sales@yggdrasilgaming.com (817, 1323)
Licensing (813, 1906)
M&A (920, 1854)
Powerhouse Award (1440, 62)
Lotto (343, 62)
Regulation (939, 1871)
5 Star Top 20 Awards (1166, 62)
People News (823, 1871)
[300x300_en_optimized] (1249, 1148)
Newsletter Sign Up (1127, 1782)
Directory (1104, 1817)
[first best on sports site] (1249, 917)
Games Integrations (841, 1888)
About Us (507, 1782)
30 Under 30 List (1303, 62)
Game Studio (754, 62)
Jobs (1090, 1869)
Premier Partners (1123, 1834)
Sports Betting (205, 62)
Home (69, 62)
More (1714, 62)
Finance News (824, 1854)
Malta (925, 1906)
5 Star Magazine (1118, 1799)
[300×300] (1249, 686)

» Task statement: Please return the entire listing, unchanged.

» Finished task:
sales@yggdrasilgaming.com (817, 1323)
Licensing (813, 1906)
M&A (920, 1854)
Powerhouse Award (1440, 62)
Lotto (343, 62)
Regulation (939, 1871)
5 Star Top 20 Awards (1166, 62)
People News (823, 1871)
[300x300_en_optimized] (1249, 1148)
Newsletter Sign Up (1127, 1782)
Directory (1104, 1817)
[first best on sports site] (1249, 917)
Games Integrations (841, 1888)
About Us (507, 1782)
30 Under 30 List (1303, 62)
Game Studio (754, 62)
Jobs (1090, 1869)
Premier Partners (1123, 1834)
Sports Betting (205, 62)
Home (69, 62)
More (1714, 62)
Finance News (824, 1854)
Malta (925, 1906)
5 Star Magazine (1118, 1799)
[300×300] (1249, 686)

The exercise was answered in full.